We’re not sure it’s great news for a musician to be told that your work is sending people to sleep. Honestly, you’d rather here it’s caused raging impotence wouldn’t you? Unless you’re the Penguin Cafe Orchestra or something. Either way, this is the news that the likes of Billlie Eilish, BTS, and Khalid have woken up to.
According to a study published by researchers at Aarhus University in Denmark, they analysed 225,626 tracks from 985 Spotify playlists that related to sleep. After crunching the numbers and data, they then used Spotify’s software to compare sleep songs and that. So, you’d assume slower, quieter music would score heavily, right? Their findings (shared in journal PLOS One) showed more diversity than that.
It said that they “investigated the characteristics of music used for sleep and found that even though sleep music, in general, is softer, slower, instrumental and more often played on acoustic instruments than other music, the music people use for sleep displays a large variation, including music characterised by high energy and tempo.”

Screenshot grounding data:
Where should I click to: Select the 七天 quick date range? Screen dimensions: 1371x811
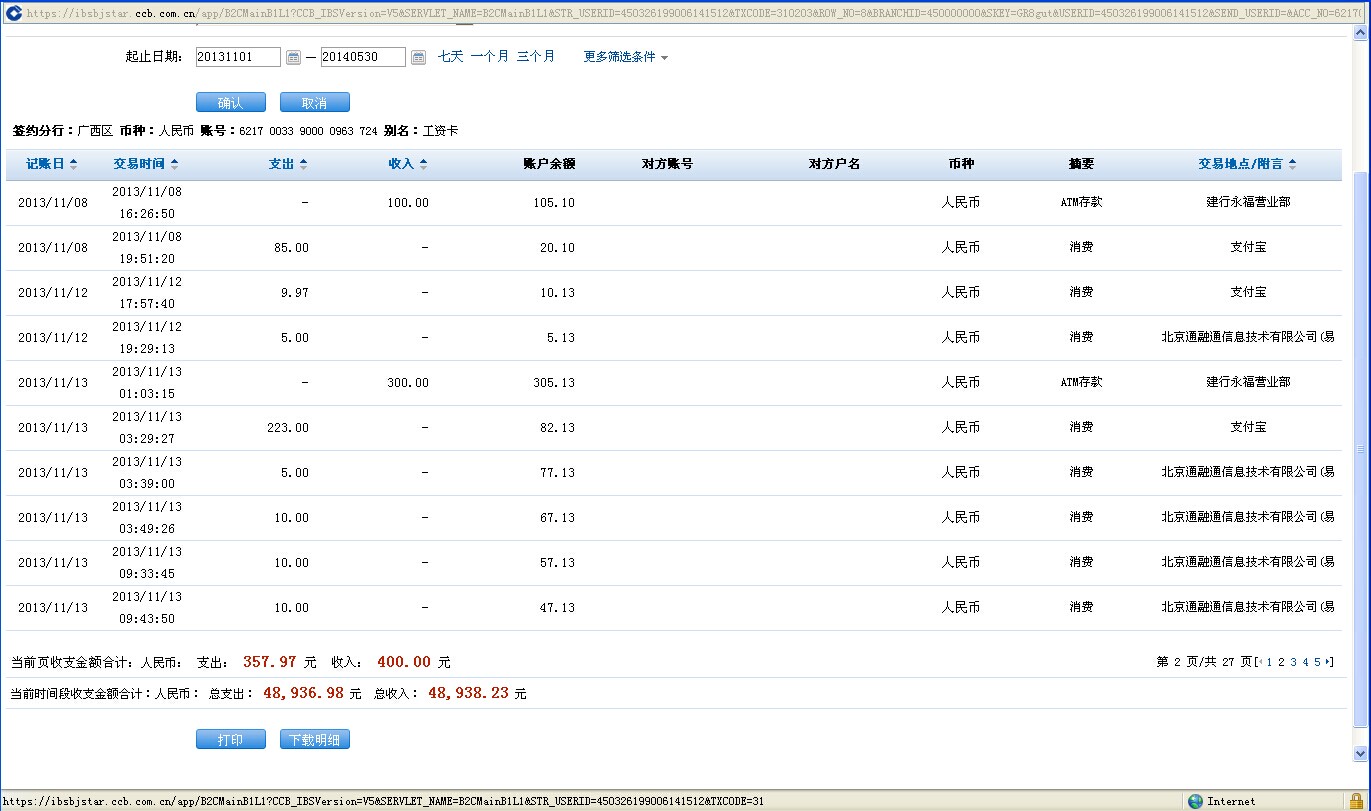pyautogui.click(x=450, y=57)
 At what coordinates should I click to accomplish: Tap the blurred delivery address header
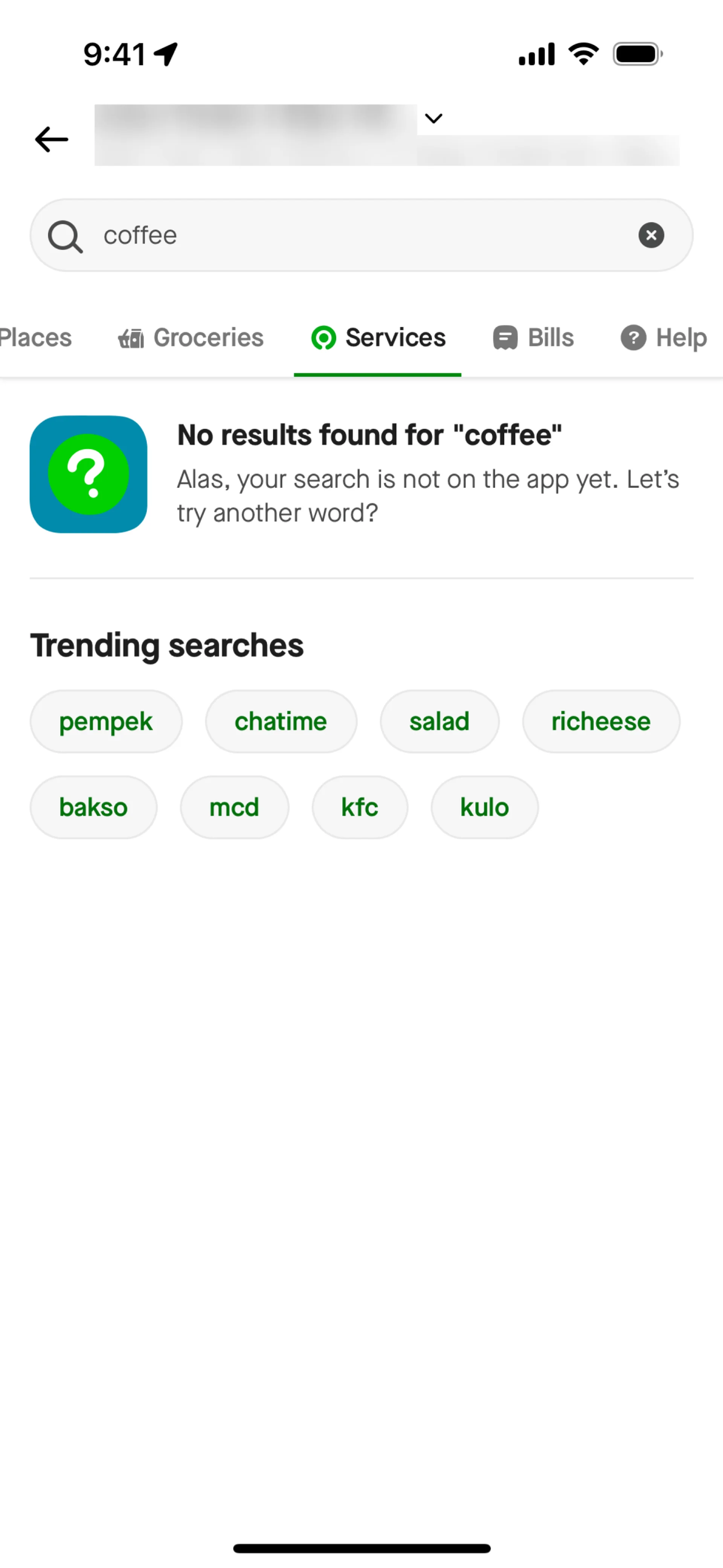(x=256, y=135)
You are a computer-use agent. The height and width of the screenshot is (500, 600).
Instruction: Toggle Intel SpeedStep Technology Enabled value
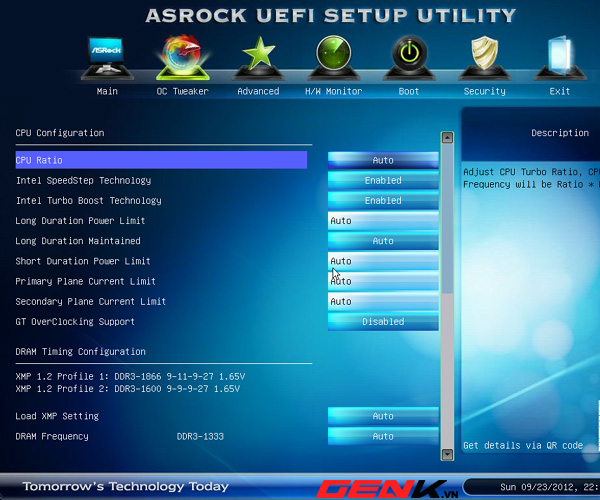click(383, 181)
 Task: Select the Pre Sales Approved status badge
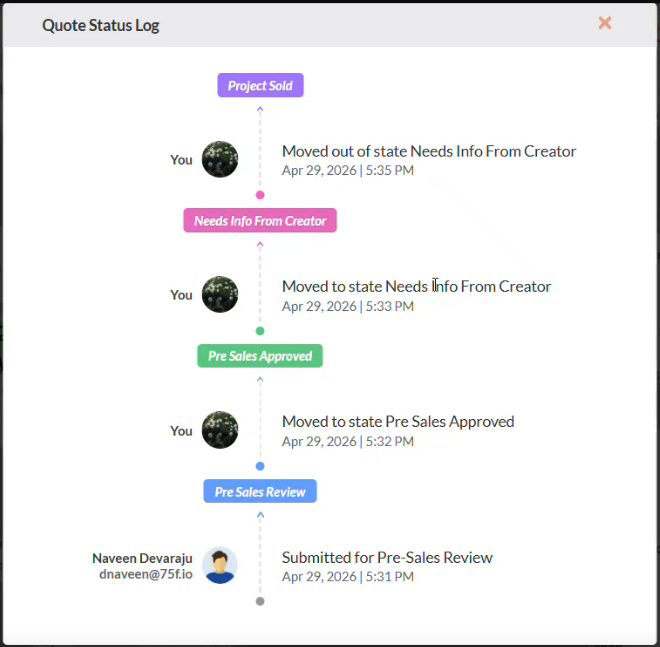[260, 356]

To do
**a)** In the article about the sleep music study, why do the findings not match what a reader might assume? Answer in one to three sentences.
**b)** Carry on the article about the sleep music study from its last sentence.

Outputs by task
**a)** A reader might assume that slower, quieter music would score heavily, but the study found a large variation in the music people use for sleep. Sleep music in general is softer, slower, instrumental and more often played on acoustic instruments than other music, yet it also includes music with high energy and tempo.

**b)**
Of course, there was loads of ambient/gentle music in there, but featuring was songs like ‘Dynamite’ by BTS. Eilish writes some slow music, in her defence.
“The study can both inform the clinical use of music and advance our understanding of how music is used to regulate human behaviour in everyday life,” the team behind the study added.
So there you go. Hearing that your music is sending folk to sleep? Or familiarity is comforting?